Exercise brief
From the line holding "Where should I click to: Click the pending" to the final line below, restate each line word for word and add nothing.

(Records from a dataset)
<<<<
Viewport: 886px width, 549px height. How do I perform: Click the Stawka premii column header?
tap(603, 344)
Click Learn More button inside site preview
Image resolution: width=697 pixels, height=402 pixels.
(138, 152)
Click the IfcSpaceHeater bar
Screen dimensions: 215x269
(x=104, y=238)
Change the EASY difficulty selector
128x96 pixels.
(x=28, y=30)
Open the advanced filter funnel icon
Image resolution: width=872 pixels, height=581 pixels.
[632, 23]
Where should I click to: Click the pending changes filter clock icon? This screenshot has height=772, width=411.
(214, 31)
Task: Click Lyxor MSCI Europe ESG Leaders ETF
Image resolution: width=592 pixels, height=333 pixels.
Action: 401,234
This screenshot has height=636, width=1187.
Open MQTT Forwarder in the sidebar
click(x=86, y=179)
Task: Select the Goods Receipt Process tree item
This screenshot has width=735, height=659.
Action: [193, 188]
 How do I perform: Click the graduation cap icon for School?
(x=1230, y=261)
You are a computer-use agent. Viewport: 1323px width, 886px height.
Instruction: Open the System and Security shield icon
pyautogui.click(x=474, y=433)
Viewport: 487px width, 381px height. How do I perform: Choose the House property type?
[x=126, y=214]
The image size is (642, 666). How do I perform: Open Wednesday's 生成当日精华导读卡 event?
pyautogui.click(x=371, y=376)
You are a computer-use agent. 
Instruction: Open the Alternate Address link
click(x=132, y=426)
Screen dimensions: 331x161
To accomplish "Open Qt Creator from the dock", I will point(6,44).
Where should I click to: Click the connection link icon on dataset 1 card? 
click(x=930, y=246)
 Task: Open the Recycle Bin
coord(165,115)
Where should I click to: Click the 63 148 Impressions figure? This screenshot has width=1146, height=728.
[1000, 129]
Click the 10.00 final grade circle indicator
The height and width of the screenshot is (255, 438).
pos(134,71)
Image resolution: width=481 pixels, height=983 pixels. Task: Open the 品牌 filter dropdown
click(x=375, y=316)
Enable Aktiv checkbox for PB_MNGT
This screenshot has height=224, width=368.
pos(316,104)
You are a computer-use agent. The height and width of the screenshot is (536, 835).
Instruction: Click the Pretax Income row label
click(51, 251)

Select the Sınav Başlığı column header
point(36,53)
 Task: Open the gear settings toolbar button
>>>>
Solution to the problem
Where should I click to: Click the pending changes filter clock icon? This screenshot has height=772, width=411.
(214, 31)
Task: Click Lyxor MSCI Europe ESG Leaders ETF
Image resolution: width=592 pixels, height=333 pixels.
Action: 401,234
This screenshot has height=636, width=1187.
Open MQTT Forwarder in the sidebar
click(x=86, y=179)
Task: Select the Goods Receipt Process tree item
This screenshot has width=735, height=659.
Action: [193, 188]
 How do I perform: Click the graduation cap icon for School?
(x=1230, y=261)
You are a computer-use agent. Viewport: 1323px width, 886px height.
Instruction: Open the System and Security shield icon
pyautogui.click(x=474, y=433)
Viewport: 487px width, 381px height. How do I perform: Choose the House property type?
[x=126, y=214]
The image size is (642, 666). How do I perform: Open Wednesday's 生成当日精华导读卡 event?
pyautogui.click(x=371, y=376)
You are a computer-use agent. 
Instruction: Open the Alternate Address link
click(x=132, y=426)
Screen dimensions: 331x161
To accomplish "Open Qt Creator from the dock", I will point(6,44).
Where should I click to: Click the connection link icon on dataset 1 card? 
click(x=930, y=246)
 Task: Open the Recycle Bin
coord(165,115)
Where should I click to: Click the 63 148 Impressions figure? This screenshot has width=1146, height=728.
[1000, 129]
Click the 10.00 final grade circle indicator
The height and width of the screenshot is (255, 438).
pos(134,71)
Image resolution: width=481 pixels, height=983 pixels. Task: Open the 品牌 filter dropdown
click(x=375, y=316)
Enable Aktiv checkbox for PB_MNGT
This screenshot has height=224, width=368.
pos(316,104)
You are a computer-use agent. The height and width of the screenshot is (536, 835).
Instruction: Click the Pretax Income row label
click(51, 251)

Select the Sınav Başlığı column header
point(36,53)
 Task: Open the gear settings toolbar button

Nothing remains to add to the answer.